On the one hand, the critique of caste through state mechanism often plays a protective role against the perpetrator. The irony is that verbal abuse or using slur against a lower caste person never gets evident to prove its intent. On the other hand, in the justice system, several court decisions gamble with atrocities cases –– they manipulate, erase and foreclose. For example, recently, the Supreme Court, in Gunjan @ Girija Kumari v. State (NCT of Delhi) (2026), noted that casteism or casteist attitude of a person in a private place cannot be punished through the mechanism available through the Scheduled Caste and Scheduled Tribe (Prevention of Atrocities) Act, 1989 (‘SC ST Act’). However, the privileged caste, by intent, always sees the lower caste with a casteist eye, whether in private or public setting, because it has social sanction. The violation of the discipline of caste is a social and religious punishment. But when it comes to filing a complaint against casteist behaviour in a private space, the SC ST Act becomes incapable of addressing that atrocity. To elucidate the example of another recent Supreme Court decision, it has been held that if a Dalit converted to Christianity, they cannot access remedy under the SC ST Act, even if they experience caste oppression in everyday life.

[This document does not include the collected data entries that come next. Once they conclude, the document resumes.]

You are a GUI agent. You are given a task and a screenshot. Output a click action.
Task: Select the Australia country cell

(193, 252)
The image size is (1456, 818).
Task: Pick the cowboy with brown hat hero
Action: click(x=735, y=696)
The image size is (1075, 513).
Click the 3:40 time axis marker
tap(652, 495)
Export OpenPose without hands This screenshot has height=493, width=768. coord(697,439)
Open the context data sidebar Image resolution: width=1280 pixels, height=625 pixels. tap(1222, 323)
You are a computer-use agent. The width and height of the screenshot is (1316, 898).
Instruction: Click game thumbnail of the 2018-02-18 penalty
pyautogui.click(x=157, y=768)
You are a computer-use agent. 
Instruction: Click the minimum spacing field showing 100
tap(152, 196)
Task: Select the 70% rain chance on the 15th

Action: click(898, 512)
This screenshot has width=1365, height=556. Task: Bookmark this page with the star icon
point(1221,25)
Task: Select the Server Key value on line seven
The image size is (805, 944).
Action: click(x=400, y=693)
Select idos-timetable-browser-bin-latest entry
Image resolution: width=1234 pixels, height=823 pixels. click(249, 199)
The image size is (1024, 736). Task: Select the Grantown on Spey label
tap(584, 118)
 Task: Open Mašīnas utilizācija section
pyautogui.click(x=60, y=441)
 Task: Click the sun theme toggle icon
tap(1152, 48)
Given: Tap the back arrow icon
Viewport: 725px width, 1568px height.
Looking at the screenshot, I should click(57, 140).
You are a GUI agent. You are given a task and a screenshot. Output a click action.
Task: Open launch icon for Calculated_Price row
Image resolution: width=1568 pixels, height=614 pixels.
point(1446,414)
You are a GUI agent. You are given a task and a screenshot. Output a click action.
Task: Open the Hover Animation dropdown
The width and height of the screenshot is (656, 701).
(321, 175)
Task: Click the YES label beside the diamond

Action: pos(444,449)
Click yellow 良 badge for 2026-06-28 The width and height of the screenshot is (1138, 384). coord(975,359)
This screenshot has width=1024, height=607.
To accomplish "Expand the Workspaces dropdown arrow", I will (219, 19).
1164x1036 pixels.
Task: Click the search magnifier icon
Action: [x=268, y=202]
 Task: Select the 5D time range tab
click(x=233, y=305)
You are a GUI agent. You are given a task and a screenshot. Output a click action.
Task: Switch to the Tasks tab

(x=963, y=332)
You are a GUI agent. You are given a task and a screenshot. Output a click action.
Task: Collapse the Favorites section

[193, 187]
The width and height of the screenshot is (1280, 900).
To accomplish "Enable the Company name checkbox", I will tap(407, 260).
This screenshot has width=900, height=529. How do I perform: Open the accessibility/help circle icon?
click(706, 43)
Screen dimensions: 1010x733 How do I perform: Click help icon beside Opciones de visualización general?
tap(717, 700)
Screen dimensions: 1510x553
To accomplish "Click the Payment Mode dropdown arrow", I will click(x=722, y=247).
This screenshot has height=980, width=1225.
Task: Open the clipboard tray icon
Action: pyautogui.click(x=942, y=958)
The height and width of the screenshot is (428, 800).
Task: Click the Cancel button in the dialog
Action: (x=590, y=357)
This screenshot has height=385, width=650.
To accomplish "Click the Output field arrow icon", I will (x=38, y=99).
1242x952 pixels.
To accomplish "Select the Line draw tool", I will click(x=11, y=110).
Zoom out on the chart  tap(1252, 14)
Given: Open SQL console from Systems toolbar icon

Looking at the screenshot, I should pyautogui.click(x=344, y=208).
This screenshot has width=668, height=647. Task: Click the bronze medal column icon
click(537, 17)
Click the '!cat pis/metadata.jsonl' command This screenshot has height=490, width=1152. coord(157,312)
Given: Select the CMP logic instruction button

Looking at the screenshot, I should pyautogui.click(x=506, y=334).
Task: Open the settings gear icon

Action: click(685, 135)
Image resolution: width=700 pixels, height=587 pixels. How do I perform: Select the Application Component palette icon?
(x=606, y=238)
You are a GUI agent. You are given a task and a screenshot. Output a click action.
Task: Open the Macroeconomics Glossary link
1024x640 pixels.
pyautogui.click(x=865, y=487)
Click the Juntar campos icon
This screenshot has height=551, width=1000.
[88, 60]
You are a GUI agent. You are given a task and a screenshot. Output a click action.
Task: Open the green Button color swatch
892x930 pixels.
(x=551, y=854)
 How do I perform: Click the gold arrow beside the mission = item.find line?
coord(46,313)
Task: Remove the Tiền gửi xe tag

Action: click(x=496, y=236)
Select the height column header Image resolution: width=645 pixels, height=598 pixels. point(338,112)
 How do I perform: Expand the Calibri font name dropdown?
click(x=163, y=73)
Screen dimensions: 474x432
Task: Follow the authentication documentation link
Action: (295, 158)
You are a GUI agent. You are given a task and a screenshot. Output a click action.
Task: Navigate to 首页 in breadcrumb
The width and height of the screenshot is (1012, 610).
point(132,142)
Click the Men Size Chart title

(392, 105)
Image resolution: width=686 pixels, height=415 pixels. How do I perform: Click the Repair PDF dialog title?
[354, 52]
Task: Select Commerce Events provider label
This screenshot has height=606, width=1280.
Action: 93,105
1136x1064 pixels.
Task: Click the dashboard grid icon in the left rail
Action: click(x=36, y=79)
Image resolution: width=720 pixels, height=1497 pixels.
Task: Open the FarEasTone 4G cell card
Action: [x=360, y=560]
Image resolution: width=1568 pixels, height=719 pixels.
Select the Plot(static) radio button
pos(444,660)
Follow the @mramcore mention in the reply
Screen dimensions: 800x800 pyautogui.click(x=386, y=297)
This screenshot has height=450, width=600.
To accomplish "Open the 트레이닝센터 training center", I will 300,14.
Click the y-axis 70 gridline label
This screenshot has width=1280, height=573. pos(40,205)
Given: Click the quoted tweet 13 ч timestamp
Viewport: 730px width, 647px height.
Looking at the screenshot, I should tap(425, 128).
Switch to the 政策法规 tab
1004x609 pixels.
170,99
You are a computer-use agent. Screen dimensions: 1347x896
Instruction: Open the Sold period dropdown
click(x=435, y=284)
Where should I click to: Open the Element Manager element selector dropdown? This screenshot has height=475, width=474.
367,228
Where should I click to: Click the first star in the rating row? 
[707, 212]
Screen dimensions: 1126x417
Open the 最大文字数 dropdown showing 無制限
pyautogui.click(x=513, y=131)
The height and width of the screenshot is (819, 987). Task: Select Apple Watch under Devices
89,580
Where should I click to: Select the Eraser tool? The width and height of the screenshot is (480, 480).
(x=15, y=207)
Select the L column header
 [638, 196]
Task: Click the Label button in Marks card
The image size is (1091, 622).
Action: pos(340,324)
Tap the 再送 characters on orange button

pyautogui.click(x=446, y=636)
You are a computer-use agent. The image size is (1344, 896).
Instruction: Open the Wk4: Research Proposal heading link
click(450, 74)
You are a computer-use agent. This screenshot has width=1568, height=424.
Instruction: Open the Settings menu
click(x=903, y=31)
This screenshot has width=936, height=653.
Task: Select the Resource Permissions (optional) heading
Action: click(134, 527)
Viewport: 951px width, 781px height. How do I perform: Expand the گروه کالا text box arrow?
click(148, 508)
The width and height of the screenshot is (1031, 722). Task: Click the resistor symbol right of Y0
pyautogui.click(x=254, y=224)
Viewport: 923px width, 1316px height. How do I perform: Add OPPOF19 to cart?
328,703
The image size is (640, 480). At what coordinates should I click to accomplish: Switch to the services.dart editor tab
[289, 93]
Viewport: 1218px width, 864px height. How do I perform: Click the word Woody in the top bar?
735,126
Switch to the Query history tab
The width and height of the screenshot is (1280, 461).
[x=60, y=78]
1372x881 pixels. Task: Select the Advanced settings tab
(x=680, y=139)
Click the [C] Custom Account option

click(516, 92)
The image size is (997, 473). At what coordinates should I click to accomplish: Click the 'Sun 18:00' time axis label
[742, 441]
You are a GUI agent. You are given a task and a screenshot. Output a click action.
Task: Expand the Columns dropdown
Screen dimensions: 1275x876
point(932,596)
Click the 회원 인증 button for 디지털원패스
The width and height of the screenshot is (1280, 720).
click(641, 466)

Hindu Swaraj and ‘Annihilation of Caste’
Can Annihilation of caste become a democratic conscience of citizens? Can annihilation be a moral conscience in terms of civic virtue of a citizen of this country? Why does this question need to be asked even after ninety years of this text’s publication? Ambedkar writes, “Hinduism is a veritable chamber of horrors and it must die for caste to vanish”.
In my view, Annihilation of caste has never been considered seriously or it has never become a national priority for a true nationalism to arrive. A nation cannot take pride by maintaining an inhuman social institution which divides people on birth-based classifications. Ambedkar writes, “There is no Hindu consciousness of any kind”. The Hindu consciousness is limited to each specific caste.
Ambedkar further claims:
“You cannot build anything on the foundations of caste. You cannot build up a nation, you cannot built up a morality. Anything that you will build on the foundations of caste will crack and will never be a whole…In the fight for Swaraj you fight with the whole nation on your side. In this, you have to fight against the whole nation and that too, your own. But it is more important than Swaraj. There is no use having Swaraj, if you cannot defend it. More important than the question of defending Swaraj is the question of defending the Hindus under the Swaraj.”
Indian Swaraj is governed by Hindus to defend Hindus. The term ‘Hindu’, itself, is a representation of all the castes under a common identity. But it is not a real representation of community, only a manipulation of caste groups to bring them under the umbrella of an exclusionary design. Swaraj, as a form of Hindu rule, is an upper caste aspiration of power that keeps intact the mechanisms of Brahminism. Ninety years after ‘Annihilation’’s publication, the Indian citizen is yet to internalise the moral and democratic contribution of this idea. I interpret that Ambedkar’s transformative project of constitutionalism lies in the concept of ‘Annihilation’, and the nation is yet to recognise it.